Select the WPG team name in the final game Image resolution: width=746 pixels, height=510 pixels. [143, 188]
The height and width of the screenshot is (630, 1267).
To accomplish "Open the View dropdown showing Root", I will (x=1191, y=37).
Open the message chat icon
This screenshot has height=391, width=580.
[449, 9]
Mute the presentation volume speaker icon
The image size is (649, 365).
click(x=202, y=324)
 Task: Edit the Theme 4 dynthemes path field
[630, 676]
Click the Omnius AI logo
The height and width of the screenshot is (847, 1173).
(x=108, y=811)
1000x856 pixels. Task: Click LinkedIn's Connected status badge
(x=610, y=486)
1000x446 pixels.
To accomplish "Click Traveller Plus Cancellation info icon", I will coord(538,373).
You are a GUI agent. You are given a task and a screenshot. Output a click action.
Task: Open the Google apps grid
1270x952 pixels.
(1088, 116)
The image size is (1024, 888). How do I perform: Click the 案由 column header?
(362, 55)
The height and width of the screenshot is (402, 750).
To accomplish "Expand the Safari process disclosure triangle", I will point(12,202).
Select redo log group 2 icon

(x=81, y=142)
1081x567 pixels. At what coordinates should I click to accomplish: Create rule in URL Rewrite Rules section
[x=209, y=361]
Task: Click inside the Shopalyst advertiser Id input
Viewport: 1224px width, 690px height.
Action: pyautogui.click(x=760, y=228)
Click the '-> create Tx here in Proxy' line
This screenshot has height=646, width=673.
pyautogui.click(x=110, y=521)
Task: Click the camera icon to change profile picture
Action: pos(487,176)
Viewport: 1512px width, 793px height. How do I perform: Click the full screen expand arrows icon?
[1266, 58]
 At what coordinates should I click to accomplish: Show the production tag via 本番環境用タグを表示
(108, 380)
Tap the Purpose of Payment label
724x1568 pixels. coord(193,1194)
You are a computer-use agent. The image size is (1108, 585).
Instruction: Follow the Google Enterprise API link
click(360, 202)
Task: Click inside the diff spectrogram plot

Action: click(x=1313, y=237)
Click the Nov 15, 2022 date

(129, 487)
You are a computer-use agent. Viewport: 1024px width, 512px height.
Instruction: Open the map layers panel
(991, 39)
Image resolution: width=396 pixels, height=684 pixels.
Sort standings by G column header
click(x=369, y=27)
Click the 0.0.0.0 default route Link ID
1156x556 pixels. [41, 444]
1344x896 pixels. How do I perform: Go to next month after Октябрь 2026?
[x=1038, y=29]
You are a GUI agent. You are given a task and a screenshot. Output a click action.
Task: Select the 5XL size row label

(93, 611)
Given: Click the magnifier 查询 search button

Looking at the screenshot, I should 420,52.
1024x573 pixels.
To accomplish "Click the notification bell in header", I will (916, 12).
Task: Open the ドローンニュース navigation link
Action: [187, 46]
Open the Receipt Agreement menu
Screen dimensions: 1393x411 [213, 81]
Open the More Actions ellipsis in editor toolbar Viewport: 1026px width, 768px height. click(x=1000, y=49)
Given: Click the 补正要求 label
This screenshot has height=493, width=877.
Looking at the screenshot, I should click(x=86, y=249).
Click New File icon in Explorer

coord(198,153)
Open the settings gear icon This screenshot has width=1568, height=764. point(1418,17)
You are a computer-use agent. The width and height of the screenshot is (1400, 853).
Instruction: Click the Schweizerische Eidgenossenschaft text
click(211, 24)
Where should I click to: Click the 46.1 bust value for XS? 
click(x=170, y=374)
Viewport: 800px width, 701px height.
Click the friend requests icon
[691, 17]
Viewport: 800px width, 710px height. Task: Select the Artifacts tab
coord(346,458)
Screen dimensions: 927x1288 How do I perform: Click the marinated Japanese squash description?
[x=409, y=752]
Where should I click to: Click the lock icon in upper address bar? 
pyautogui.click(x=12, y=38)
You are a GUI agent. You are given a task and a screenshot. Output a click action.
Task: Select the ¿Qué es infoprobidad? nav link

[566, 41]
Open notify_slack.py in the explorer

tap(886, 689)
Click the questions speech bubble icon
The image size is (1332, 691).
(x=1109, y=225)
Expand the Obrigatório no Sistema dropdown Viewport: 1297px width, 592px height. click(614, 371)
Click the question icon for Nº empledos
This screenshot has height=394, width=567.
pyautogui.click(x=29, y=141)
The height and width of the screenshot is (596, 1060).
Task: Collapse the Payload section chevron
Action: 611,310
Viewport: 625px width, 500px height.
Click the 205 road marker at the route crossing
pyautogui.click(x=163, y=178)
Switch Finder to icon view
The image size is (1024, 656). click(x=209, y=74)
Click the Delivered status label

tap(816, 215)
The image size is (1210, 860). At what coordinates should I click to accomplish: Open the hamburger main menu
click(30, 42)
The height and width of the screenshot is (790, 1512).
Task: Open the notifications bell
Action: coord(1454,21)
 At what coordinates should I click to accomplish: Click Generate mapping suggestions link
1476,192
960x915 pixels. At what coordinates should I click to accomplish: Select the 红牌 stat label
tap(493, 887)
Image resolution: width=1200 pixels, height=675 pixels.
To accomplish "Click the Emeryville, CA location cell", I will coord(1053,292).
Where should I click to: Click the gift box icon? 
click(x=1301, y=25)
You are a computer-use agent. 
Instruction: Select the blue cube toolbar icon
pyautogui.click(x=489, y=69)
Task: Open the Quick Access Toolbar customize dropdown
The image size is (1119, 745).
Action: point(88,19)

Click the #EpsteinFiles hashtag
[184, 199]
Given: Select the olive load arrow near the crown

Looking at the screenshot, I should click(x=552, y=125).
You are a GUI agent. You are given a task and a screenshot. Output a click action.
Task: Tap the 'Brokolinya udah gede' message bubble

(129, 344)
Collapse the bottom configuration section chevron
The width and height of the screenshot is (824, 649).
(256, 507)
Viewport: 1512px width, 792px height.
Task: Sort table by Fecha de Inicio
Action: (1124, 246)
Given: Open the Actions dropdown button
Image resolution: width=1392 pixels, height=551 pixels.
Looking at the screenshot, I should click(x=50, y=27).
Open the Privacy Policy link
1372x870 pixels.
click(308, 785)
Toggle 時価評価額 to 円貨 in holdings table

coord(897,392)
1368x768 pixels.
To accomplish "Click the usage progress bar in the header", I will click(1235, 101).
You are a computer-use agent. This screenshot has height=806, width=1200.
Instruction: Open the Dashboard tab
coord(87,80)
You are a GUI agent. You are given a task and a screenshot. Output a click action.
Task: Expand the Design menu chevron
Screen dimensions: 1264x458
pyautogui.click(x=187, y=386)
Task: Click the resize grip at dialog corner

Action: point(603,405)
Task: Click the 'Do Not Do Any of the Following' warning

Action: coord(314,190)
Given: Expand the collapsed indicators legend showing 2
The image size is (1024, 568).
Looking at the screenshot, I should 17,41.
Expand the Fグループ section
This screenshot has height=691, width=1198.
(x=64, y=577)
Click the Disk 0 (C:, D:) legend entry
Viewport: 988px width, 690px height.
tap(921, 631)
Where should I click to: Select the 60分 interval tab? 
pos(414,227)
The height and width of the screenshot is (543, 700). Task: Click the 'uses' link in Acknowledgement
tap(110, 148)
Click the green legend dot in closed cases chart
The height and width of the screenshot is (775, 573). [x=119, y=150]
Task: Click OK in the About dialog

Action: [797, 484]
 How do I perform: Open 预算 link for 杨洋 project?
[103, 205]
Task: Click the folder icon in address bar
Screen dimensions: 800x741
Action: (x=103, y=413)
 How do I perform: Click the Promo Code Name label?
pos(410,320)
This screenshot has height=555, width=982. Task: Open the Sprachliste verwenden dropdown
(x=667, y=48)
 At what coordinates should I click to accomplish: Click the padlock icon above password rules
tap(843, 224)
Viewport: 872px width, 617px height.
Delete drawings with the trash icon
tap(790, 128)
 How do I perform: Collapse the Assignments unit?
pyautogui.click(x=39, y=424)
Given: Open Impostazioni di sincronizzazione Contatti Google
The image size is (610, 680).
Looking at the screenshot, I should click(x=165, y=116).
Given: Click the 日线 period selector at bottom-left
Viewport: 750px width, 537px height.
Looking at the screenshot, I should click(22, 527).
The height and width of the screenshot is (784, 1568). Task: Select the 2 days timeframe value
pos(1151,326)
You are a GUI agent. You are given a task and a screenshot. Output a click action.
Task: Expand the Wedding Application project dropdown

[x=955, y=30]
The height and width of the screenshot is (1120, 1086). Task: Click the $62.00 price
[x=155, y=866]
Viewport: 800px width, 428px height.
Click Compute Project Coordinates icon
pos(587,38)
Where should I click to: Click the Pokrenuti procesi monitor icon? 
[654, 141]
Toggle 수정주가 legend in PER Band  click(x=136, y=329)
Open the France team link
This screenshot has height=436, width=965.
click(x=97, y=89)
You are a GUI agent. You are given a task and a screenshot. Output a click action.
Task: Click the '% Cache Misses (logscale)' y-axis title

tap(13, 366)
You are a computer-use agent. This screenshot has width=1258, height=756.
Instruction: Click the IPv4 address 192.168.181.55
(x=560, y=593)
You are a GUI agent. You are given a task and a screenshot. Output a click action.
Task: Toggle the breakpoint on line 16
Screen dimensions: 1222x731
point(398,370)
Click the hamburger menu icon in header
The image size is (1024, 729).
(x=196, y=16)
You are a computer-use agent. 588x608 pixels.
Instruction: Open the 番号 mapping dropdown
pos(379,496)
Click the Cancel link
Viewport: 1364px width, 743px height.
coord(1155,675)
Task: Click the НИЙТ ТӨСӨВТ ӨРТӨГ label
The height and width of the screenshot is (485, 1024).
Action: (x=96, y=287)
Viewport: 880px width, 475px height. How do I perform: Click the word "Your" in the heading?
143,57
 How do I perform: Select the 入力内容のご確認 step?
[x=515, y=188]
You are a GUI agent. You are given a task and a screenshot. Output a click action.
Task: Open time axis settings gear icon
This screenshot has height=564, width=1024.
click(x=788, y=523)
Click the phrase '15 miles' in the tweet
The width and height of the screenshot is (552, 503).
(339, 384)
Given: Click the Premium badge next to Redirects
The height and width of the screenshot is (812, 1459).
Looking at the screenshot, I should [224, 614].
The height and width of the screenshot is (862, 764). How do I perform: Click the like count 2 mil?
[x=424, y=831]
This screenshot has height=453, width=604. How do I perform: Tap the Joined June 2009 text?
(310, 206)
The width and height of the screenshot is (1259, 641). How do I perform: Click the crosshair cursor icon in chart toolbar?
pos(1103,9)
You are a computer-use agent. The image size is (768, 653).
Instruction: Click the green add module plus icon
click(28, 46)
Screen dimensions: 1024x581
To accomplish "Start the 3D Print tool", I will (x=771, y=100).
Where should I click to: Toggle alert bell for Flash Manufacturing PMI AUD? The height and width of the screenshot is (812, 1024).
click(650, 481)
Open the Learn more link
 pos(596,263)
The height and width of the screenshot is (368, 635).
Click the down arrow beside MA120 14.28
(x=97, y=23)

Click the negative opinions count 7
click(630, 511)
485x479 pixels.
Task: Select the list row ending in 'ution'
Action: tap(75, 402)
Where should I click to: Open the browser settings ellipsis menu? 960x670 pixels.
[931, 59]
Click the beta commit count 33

....

- INSTRUCTIONS FOR THE TASK -
Search the material for the word "Actions" and copy each line where it occurs.

- TASK RESPONSE -
Open the More Actions ellipsis in editor toolbar Viewport: 1026px width, 768px height. click(x=1000, y=49)
Given: Open the Actions dropdown button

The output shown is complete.